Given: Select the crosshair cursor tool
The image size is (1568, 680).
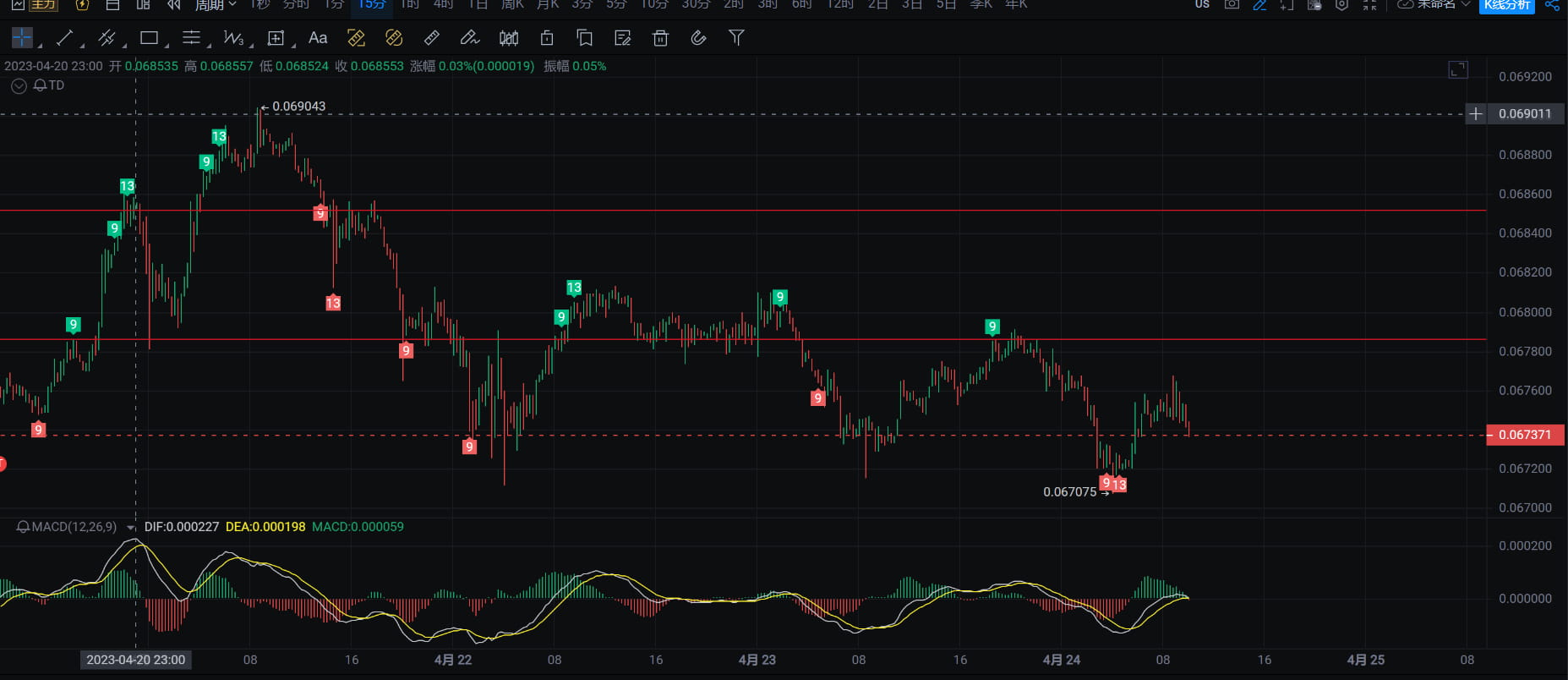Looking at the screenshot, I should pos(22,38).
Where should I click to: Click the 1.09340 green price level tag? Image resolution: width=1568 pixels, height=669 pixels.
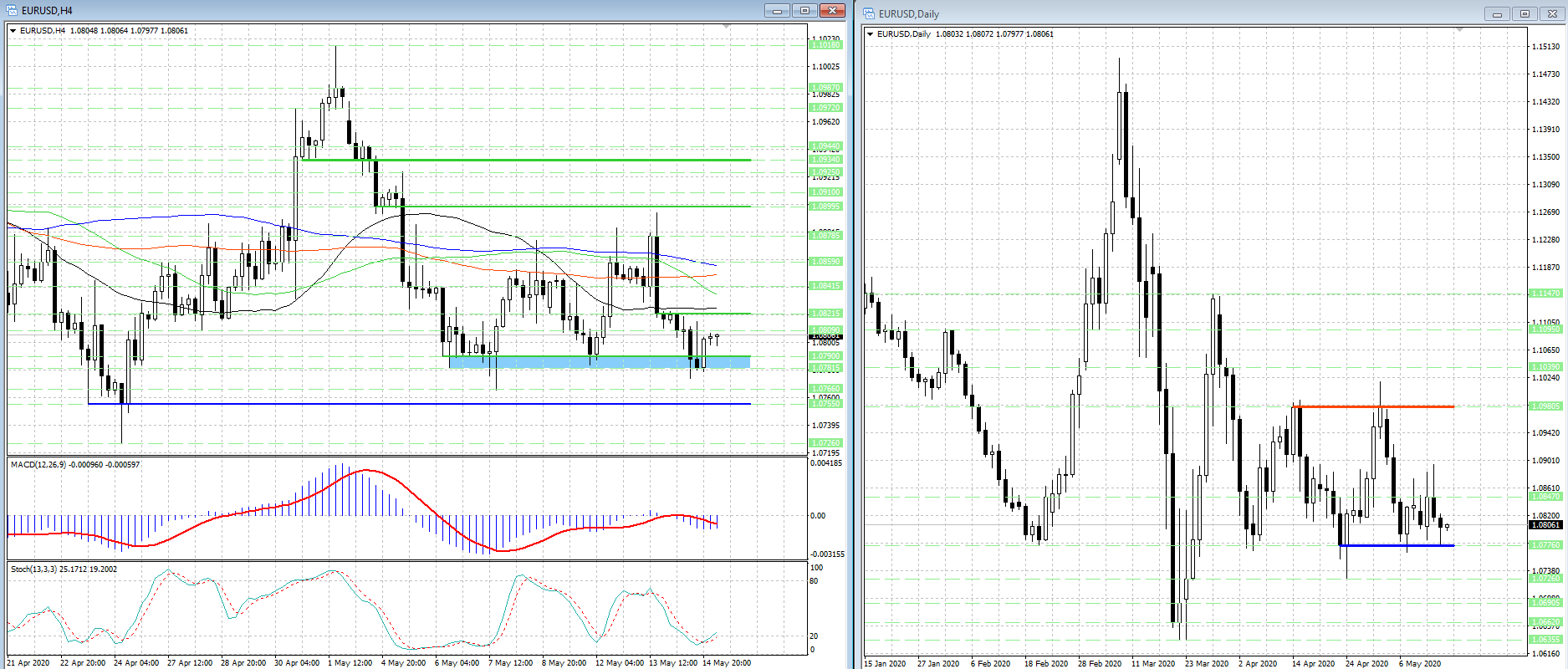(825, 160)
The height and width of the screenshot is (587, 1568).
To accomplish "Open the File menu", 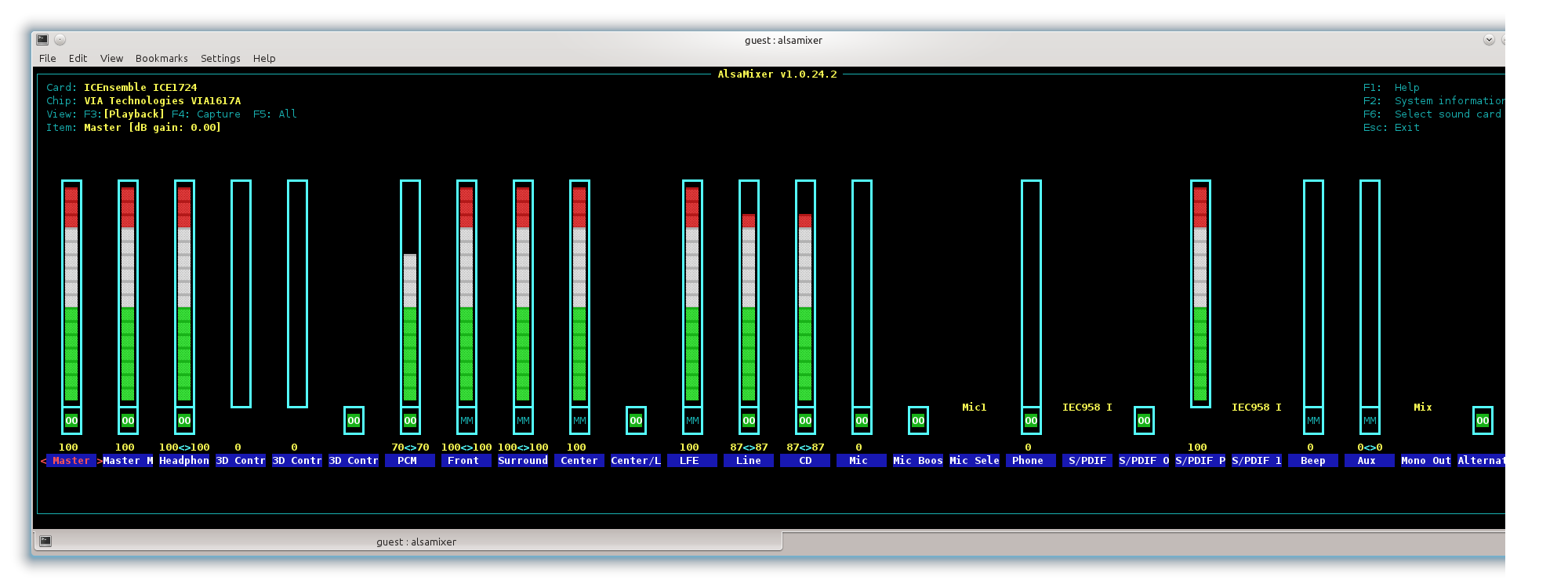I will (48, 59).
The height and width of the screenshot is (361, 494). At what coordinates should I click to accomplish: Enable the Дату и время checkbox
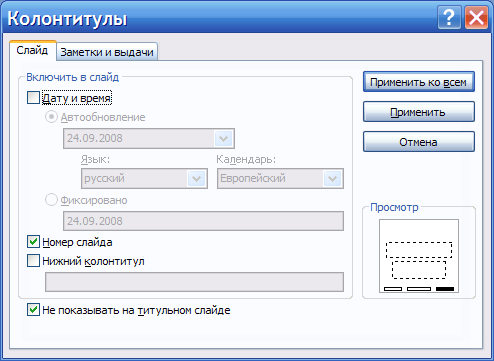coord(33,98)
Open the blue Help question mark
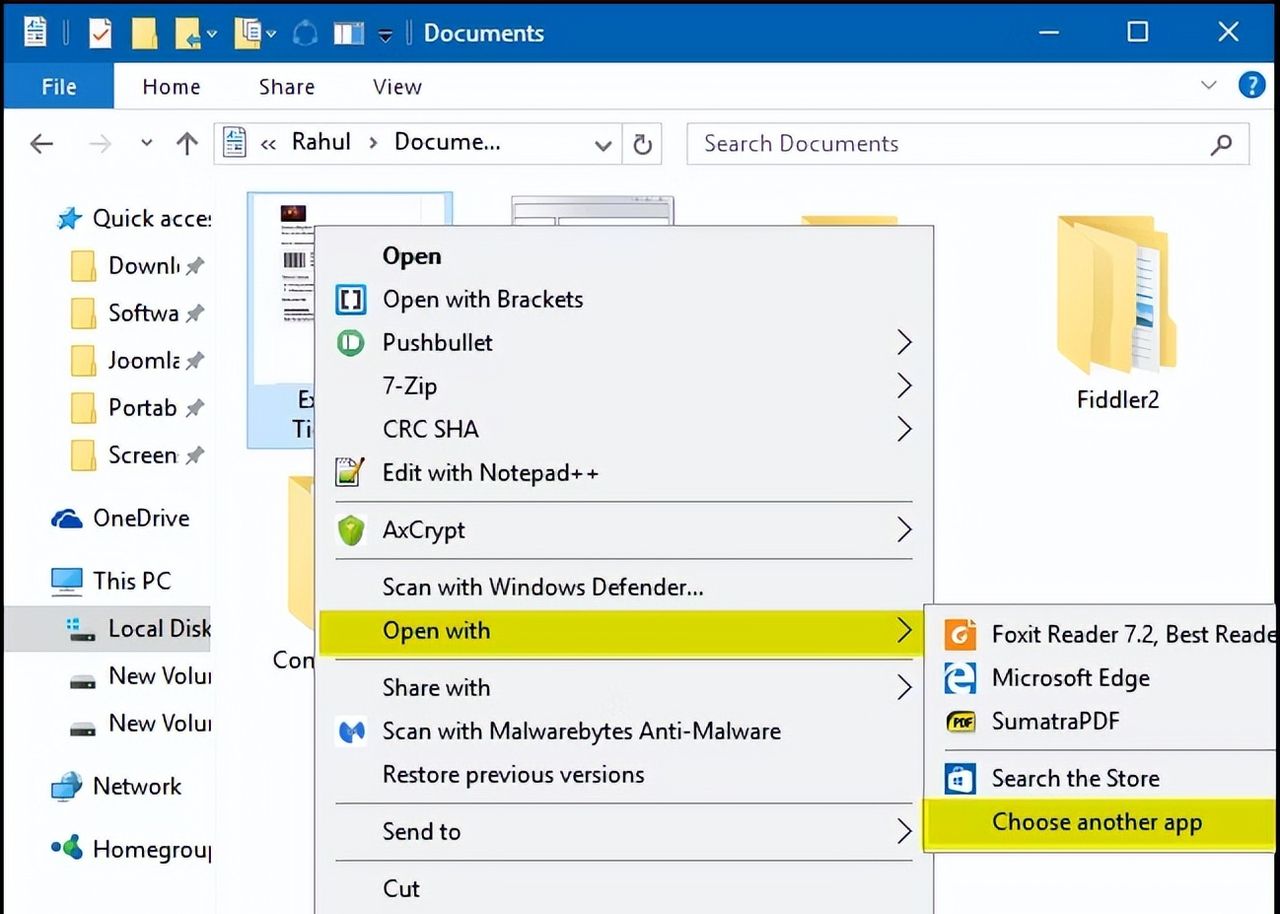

------------------------------

● **WHAT YOU SHOULD DO**:
Set down exactly, and only, the lines from the one containing "The height and width of the screenshot is (361, 494)." through the last line of the entries. Pictures do not belong in the copy.

● **ANSWER TO THIS TASK**:
The height and width of the screenshot is (361, 494). At what coordinates should I click to accomplish: Enable the Дату и время checkbox
coord(33,98)
Open the blue Help question mark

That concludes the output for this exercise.